When she mentions sending a team out, it puts me on edge. That means a videographer, a photographer, and someone to basically stalk Slater and his family, trying to see what kind of brands he’d be good for. Now that I’m further away from where I’ve been working the past few years, I can see how it was such an infringement on people’s privacy. If I do go back into public relations, I wanna do something good with it, not borderline stalk celebrities. “I think you’ll be sorely disappointed if you send a team out here.”

She’s quiet on the other end of the line. Knowing her, she’s trying to figure out if I’m telling the truth or not. Finally, she makes a tsking noise. “You bitch, he’s there!”

“I honestly have nothing to say to you on the subject.”

“So what,” she interrupts. “Are you like back with him?”

“Tiff, I’ve been in town for a short amount of time. I ran into him for the first time today, but believe me when I say there were no sparks.”
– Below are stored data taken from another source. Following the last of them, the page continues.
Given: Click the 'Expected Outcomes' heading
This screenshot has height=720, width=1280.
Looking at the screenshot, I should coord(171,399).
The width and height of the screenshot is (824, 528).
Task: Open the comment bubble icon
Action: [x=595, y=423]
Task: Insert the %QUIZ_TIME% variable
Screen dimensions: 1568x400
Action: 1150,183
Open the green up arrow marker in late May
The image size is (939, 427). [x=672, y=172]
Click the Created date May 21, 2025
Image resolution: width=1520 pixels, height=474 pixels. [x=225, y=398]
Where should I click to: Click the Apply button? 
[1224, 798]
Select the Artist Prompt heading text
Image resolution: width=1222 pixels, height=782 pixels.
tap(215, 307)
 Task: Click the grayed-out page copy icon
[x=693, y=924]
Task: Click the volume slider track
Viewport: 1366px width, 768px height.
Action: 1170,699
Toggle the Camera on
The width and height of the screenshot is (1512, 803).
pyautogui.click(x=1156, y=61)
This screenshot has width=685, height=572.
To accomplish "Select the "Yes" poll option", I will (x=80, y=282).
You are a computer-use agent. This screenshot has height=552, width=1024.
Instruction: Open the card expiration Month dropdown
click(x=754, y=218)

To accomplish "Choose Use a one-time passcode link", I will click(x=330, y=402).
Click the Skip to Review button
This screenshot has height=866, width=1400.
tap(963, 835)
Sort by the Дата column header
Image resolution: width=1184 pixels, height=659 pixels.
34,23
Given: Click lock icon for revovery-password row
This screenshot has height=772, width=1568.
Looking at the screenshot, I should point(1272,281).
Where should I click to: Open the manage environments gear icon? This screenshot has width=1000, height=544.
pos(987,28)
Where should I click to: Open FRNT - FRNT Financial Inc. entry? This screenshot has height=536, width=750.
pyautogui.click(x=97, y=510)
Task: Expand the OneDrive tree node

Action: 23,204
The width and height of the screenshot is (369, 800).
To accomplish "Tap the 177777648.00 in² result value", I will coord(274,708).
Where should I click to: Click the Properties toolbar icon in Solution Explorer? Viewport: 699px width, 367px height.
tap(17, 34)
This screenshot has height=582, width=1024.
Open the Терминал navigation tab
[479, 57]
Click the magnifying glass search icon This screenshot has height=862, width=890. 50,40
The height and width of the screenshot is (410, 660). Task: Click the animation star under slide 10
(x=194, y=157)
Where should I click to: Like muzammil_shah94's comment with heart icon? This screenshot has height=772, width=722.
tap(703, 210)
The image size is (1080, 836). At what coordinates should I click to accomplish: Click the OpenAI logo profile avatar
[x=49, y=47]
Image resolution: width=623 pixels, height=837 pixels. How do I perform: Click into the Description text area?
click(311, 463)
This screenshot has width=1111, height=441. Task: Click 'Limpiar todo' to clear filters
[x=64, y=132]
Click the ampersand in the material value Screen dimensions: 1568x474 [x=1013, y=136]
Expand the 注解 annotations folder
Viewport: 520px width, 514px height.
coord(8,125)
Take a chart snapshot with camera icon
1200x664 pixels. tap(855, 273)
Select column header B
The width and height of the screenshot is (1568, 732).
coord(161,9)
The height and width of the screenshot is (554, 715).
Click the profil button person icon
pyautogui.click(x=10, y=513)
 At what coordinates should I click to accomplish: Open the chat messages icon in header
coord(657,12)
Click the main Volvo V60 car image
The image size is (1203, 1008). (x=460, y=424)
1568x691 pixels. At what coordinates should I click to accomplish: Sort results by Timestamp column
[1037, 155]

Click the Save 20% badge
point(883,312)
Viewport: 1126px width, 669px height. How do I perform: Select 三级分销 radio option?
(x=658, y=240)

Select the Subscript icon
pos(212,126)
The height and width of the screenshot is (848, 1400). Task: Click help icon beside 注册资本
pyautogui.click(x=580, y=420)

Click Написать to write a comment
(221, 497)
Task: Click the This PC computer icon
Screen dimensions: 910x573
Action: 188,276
“The way you’re defending him, there were definitely sparks.” I hear noise in the background. “Look, I gotta go, but we’ll talk later?”

“Yeah, see ya.”

And as I hang up the phone, I realize I won’t be seeing her. With great clarity I realize I’ll probably never see any of those people I worked with again. Some time back in my hometown and perhaps my priorities have changed. The one thing I do know is I don’t like anyone sniffing around Slater. I’m sure he has enough to deal with, trying to recover without someone watching his every move.

“Don’t get involved,” I tell myself. But the fact of the matter is, I do wonder what it would like to be involved with the man I met today. What is his life like? Is he still the same boy who made my heart skip a beat? Is he still the same guy who snuck me into his bedroom after his parents went to sleep? Would he still kiss me like I’m the only girl in the world?

All things I would know had I not ended it before we went off to college. All answers I would have had, had I not been so selfish and believed in his dream. Funny how you can stare something in the face for so long and it takes a little distance to make you realize just how stupid you were in the past.

For just a second I allow myself to believe that maybe the hell I’ve been through the last month or so has been a catalyst in getting me back to where I need to be. Maybe there was this big universal plan that needed to get Slater and I back in our hometown at the same exact time.

It’s an interesting thought, and it’s even more interesting that I’m entertaining it. But I’ve been a believer in things happening for a reason, and for me to get ripped away from everything I loved, there had to be one.

Or maybe it was karma, for breaking his heart so long ago.

Either way, I have to deal with it. I have to buck up and do whatever I need to do in order to survive. If that means dealing with Slater Harlow, then that’s what I’ll do, but damn it’s gonna be hard being in this town, with all these memories. Not acting on them will be the biggest punishment of all. Because if there’s one thing I realized about Slater today?

The boy I knew has grown up into a very nice-looking man.